Before we jump into a detailed discussion of major components of mortgages, we should look at some basic mortgage terminology. We shall use this terminology throughout the article. Here
- Borrower – The person taking out the mortgage to secure financing.
- Lender – individual or organization – usually a bank or another financial institution – that provides the financing for the mortgage.
- Principal – the original size of the loan, to which interest is charged.
- Completion – start of the mortgage, conclusion of the deed.
- Redemption – final repayment of the amount outstanding.
- Foreclosure – the event when a borrower cannot pay the loan and the property is seized/repossessed.
Borrowers will generally put a cash down payment on a home – generally 5-15% of the property’s value – with the remaining amount taken as the principal for the mortgage loan. Mortgages are generally long term loans, with a maximum amortization period of 25 years. Over this period, the principal is gradually paid down, along with the accrued interest.
Canadian Mortgages Defined
For first time home buyers, purchasing a first home is a big step and making the “right decisions” all the way doesn’t come easy. Often, the debate lies around what kind of mortgage one should invest in.
Fixed vs. Variable Rate
There are two types of mortgages first time home buyers should consider: fixed rate and variable rate. In a fixed interest rate mortgage, your interest rate will not change throughout the term of your mortgage, giving you all the tools required to budget yourself accordingly.
In a variable rate mortgage, interest rates can fluctuate, creating a potential for payment increases as well as a chance of the amortization period being extended. With that said, interest rates for variable rate mortgages tend to have lower interest rates than the fixed rate, creating the potential to save money on interest over the life of the mortgage.
How to choose between the two?
There is no simple cookie-cutter answer to this question. It is very much dependent on the lifestyle of the buyer and the buyer’s financial situation. There are multiple factors that come into play when trying to make the decision between these two mortgage types. However, a case can be made for the fixed rate mortgage.
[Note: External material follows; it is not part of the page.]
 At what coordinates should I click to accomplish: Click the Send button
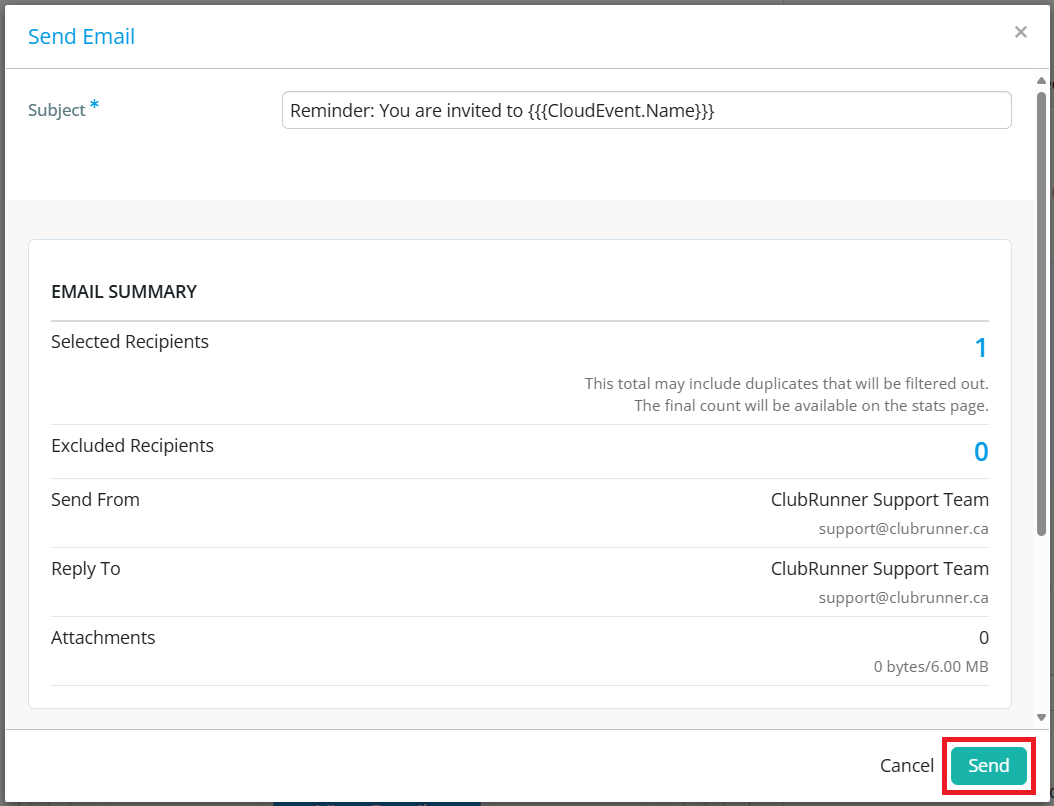tap(988, 766)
It all boils down to one aspect: financial analysis. Here’s one scenario:
- A buyer has a structured monthly budget, with mortgage payments making up a significant part of it.
- The buyer has a fixed income or is self-employed, bringing in uncertainty about long-term financial gains.
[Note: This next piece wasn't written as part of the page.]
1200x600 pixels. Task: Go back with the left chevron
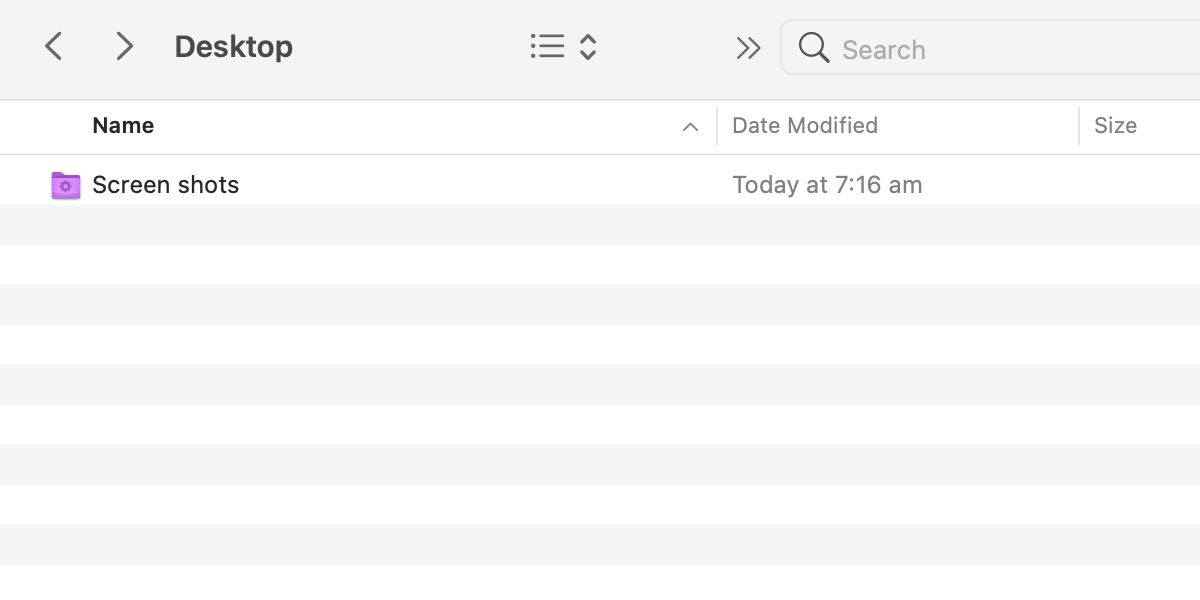[x=54, y=46]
- The buyer has set aside money for a rainy day but would not like to tap into these funds unless absolutely necessary.
- Anxiety is a major issue surrounding mortgage rates and the potential implications of an increase.
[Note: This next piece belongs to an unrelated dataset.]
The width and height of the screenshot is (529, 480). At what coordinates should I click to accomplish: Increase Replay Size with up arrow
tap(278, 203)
The above buyer is a structured, risk-averse individual, who would like certainty and clarity. As a result, the fixed rate mortgage would be the most ideal mortgage type.
Variable interest mortgage still a good option?
Variable interest rate mortgages should not be ruled out. In fact, they could be the better option for interested first time home buyers. Let’s take a look at an example. For the sake of this example, we will use TD bank prime rates. Here are the facts:
- $300,000 mortgage with 25 year amortization.
- Fixed interest rate of $3.69% – $1528 / month payment (five year term).
- Variable interest rate – TD Mortgage Prime Rate – 0.25% – this equates to 2.75% – $1383 / month payment (five year term).
With the above facts, you can make one straightforward analysis. After five years, and keeping all the variables constant, the interest would $51,844 for a fixed rate mortgage versus $41,874 for a variable rate mortgage. Awesome right?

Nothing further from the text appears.